Every account can submit proposals by sending a MsgSubmitProposal transaction. Once a proposal is submitted, it is identified by its unique proposalID.

Proposal types

A proposal includes an array of sdk.Msgs which are executed automatically if the proposal passes. The messages are executed by the governance ModuleAccount itself. Modules such as x/upgrade, that want to allow certain messages to be executed by governance only should add a whitelist within the respective msg server, granting the governance module the right to execute the message once a quorum has been reached. The governance module uses the MsgServiceRouter to check that these messages are correctly constructed and have a respective path to execute on but do not perform a full validity check.

Deposit

To prevent spam, proposals must be submitted with a deposit in the coins defined by the MinDeposit param.

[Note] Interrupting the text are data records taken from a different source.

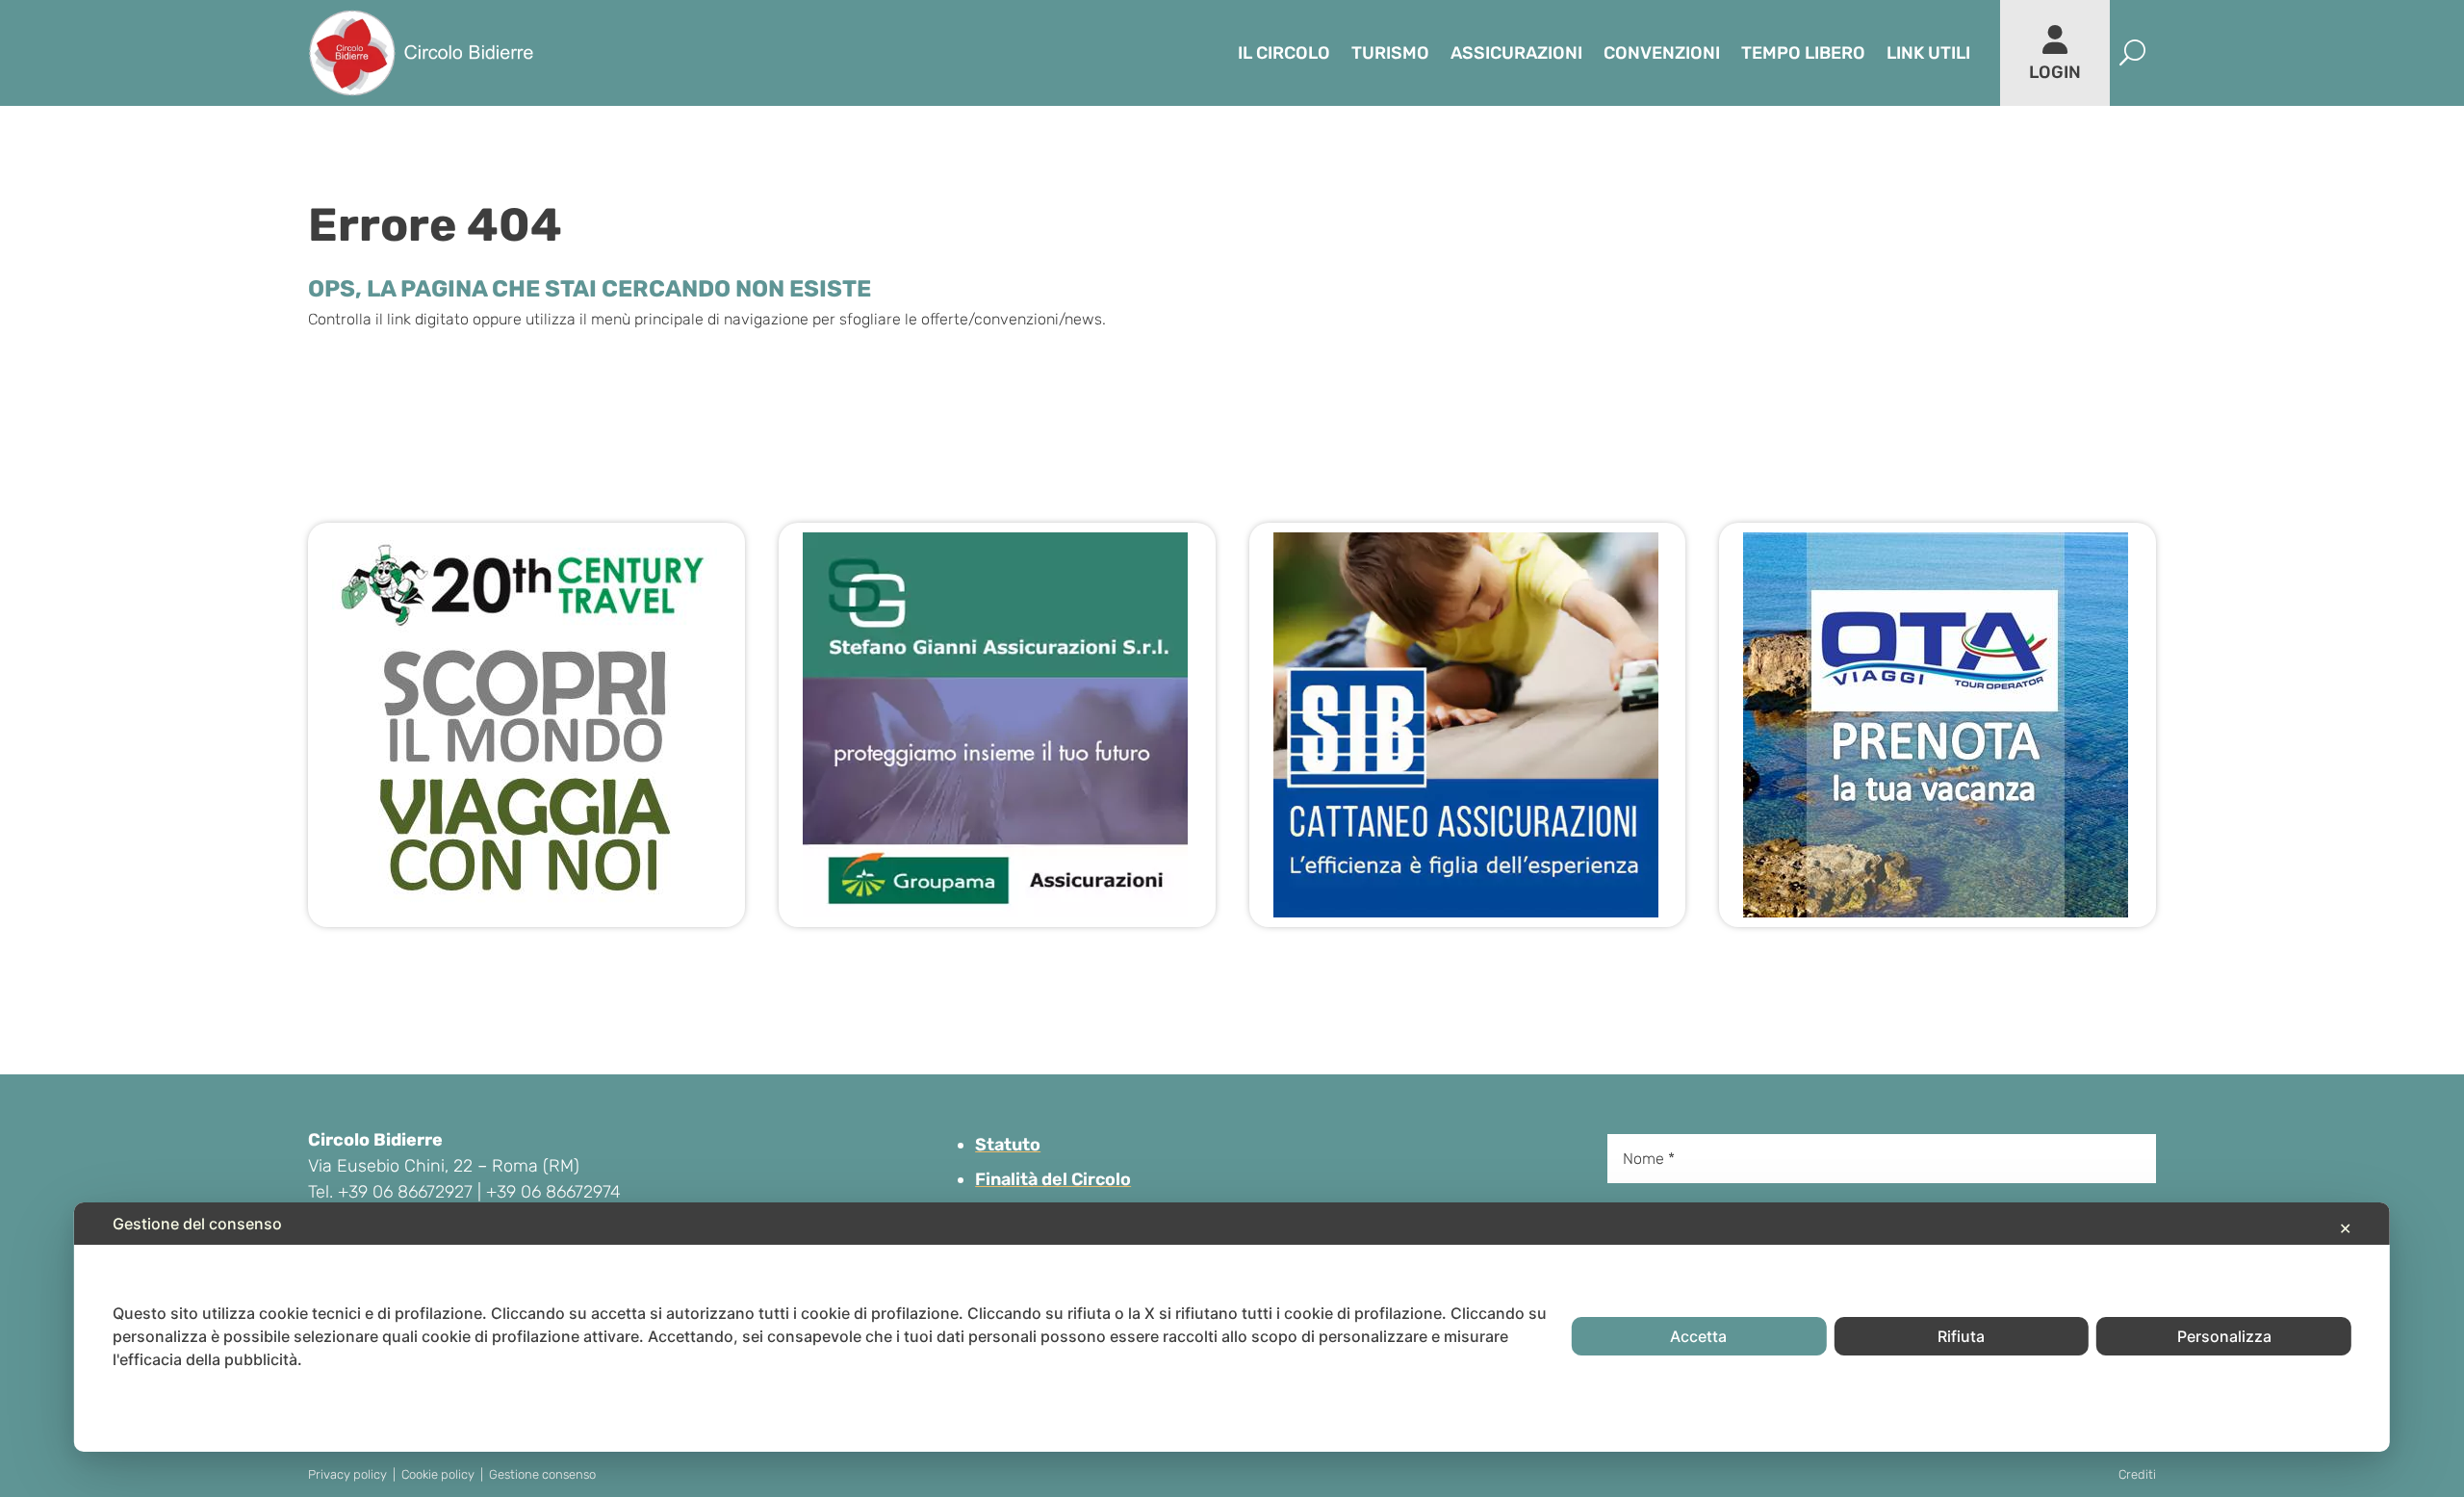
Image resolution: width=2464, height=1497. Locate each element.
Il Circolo (1284, 53)
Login (2055, 72)
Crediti (2137, 1474)
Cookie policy (438, 1474)
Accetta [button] (1698, 1336)
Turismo (1390, 53)
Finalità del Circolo (1053, 1179)
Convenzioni (1662, 53)
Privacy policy (347, 1474)
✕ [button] (2345, 1228)
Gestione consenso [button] (542, 1474)
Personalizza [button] (2224, 1336)
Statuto (1007, 1144)
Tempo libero (1803, 53)
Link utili (1928, 53)
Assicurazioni (1516, 53)
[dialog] (1232, 1327)
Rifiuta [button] (1961, 1336)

When a proposal is submitted, it has to be accompanied with a deposit that must be strictly positive, but can be inferior to MinDeposit. The submitter doesn't need to pay for the entire deposit on their own. The newly created proposal is stored in an inactive proposal queue and stays there until its deposit passes the MinDeposit. Other token holders can increase the proposal's deposit by sending a Deposit transaction. If a proposal doesn't pass the MinDeposit before the deposit end time (the time when deposits are no longer accepted), the proposal will be destroyed: the proposal will be removed from state and the deposit will be burned (see x/gov EndBlocker). When a proposal deposit passes the MinDeposit threshold (even during the proposal submission) before the deposit end time, the proposal will be moved into the active proposal queue and the voting period will begin.

The deposit is kept in escrow and held by the governance ModuleAccount until the proposal is finalized (passed or rejected).

Deposit refund and burn

When a proposal is finalized, the coins from the deposit are either refunded or burned according to the final tally of the proposal:

  • If the proposal is approved or rejected but not vetoed, each deposit will be automatically refunded to its respective depositor (transferred from the governance ModuleAccount).

  • When the proposal is vetoed with greater than 1/3, deposits will be burned from the governance ModuleAccount and the proposal information along with its deposit information will be removed from state.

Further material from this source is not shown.